Лошадь осклабился; на этот раз два ряда огромных прямоугольных зубов совсем не походили на улыбку. Внезапно Полынь осознала – если он встанет на задние ноги и выпрямится, то окажется выше неё на несколько голов. Выше, тяжелее и гораздо мускулистее.
Она попятилась:
– Я смотрю, ты любишь не только ходить.
– Как сказала однажды одна мудрая и красивая лошадь, любовь предполагает выбор. Есть или не есть – свободы выбора тут нет. Я раб многих хозяев, а у голода толстая плеть.
– Я… В таком случае, я люблю быть не съеденной. У меня ведь есть выбор.
Лошадь раздражённо топнул кулаком-копытом по полу:
– Капризы, капризы! Как же трудно угодить женщине.
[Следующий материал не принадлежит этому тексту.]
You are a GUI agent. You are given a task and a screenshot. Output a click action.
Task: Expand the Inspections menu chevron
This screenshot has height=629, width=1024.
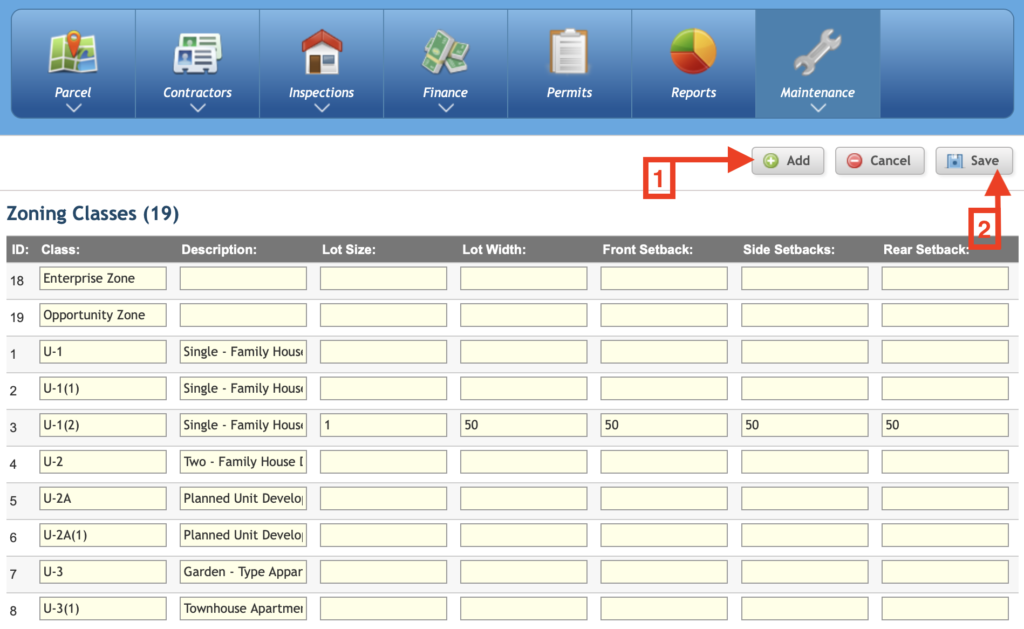(x=321, y=108)
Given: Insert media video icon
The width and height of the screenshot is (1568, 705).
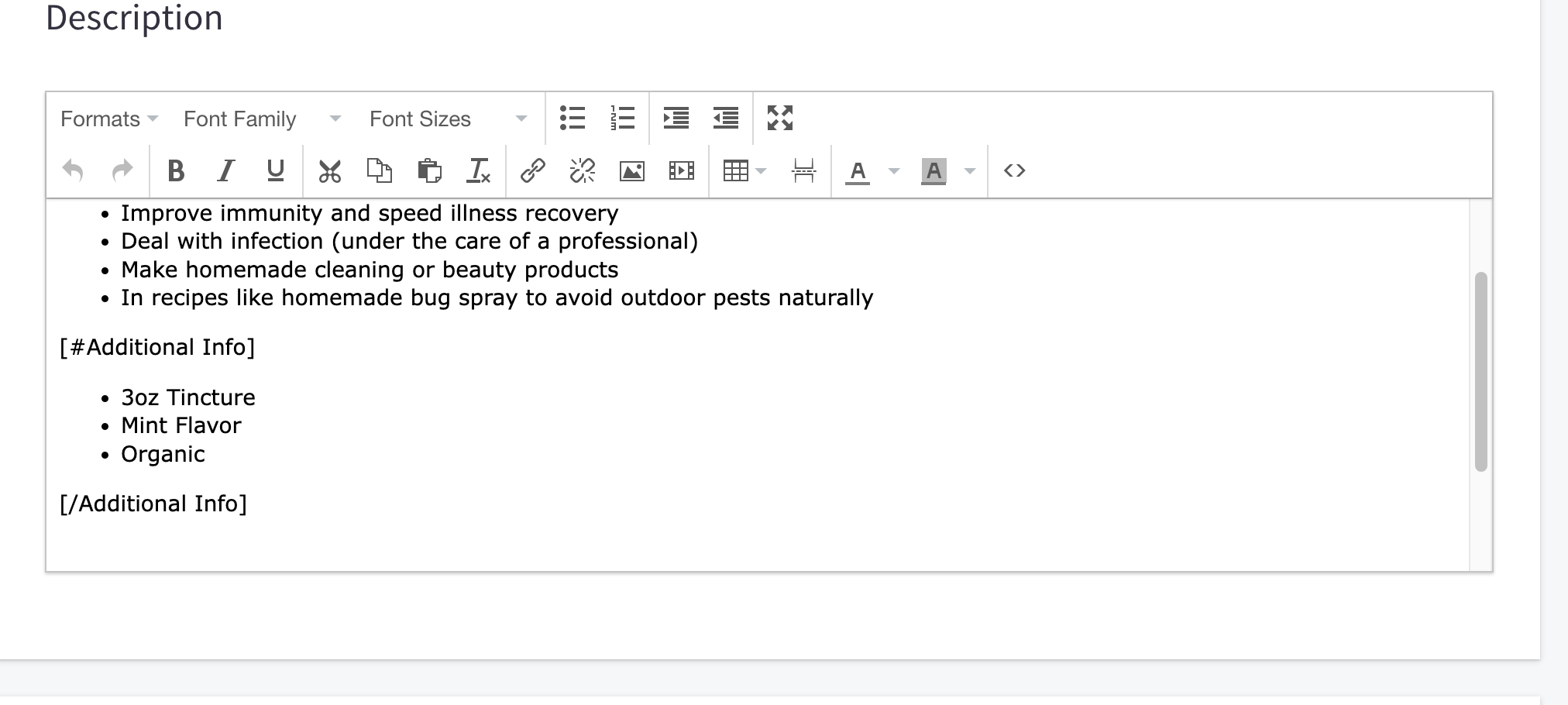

Он встал и принялся ходить по тоннелю кругами, разминая ноги. Некоторое время он бормотал что-то неразборчивое, но потом повысил голос:
– Схватит, хвалит… Хватит мучать меня! Почему ты здесь? Почему я здесь?! Я не нужен, не важен, не лошадь!
– Если ты не можешь подсказать мне, как вернуть человеку память, – осторожно сказала Полынь, – то, может быть, ты знаешь, как выбраться из Плёнки?
Лошадь резко остановился и закивал:
– Ага. Ага-ага-ага. Только и всего. Толика невзгод. Дел невпроворот. Шагай давай.
– Куда?
– Назад, конечно же. Я же сказал, этот поезд ушёл. И нам некуда больше бежать.
Полынь оглянулась по сторонам и нахмурилась. Гигантская кишка Поезда полностью занимала перекрёсток и превращала этот участок дороги в тупик… Единственный путь действительно вёл только назад.
– Ты что, шёл за мной всё это время? – спросила она.
– Вовсе нет. Это ты шла впереди меня. Вовсе никто и не собирался тебя съесть. А теперь пойдём. И не вздумай на меня садиться.
Лошадь совершил сложный танец рук и ног, разворачиваясь на месте, и пошагал обратно в тоннель. Полынь вздохнула и потёрла виски так сильно, что поцарапала кожу. Раджа оказался прав. Общение не всегда приводит к пониманию.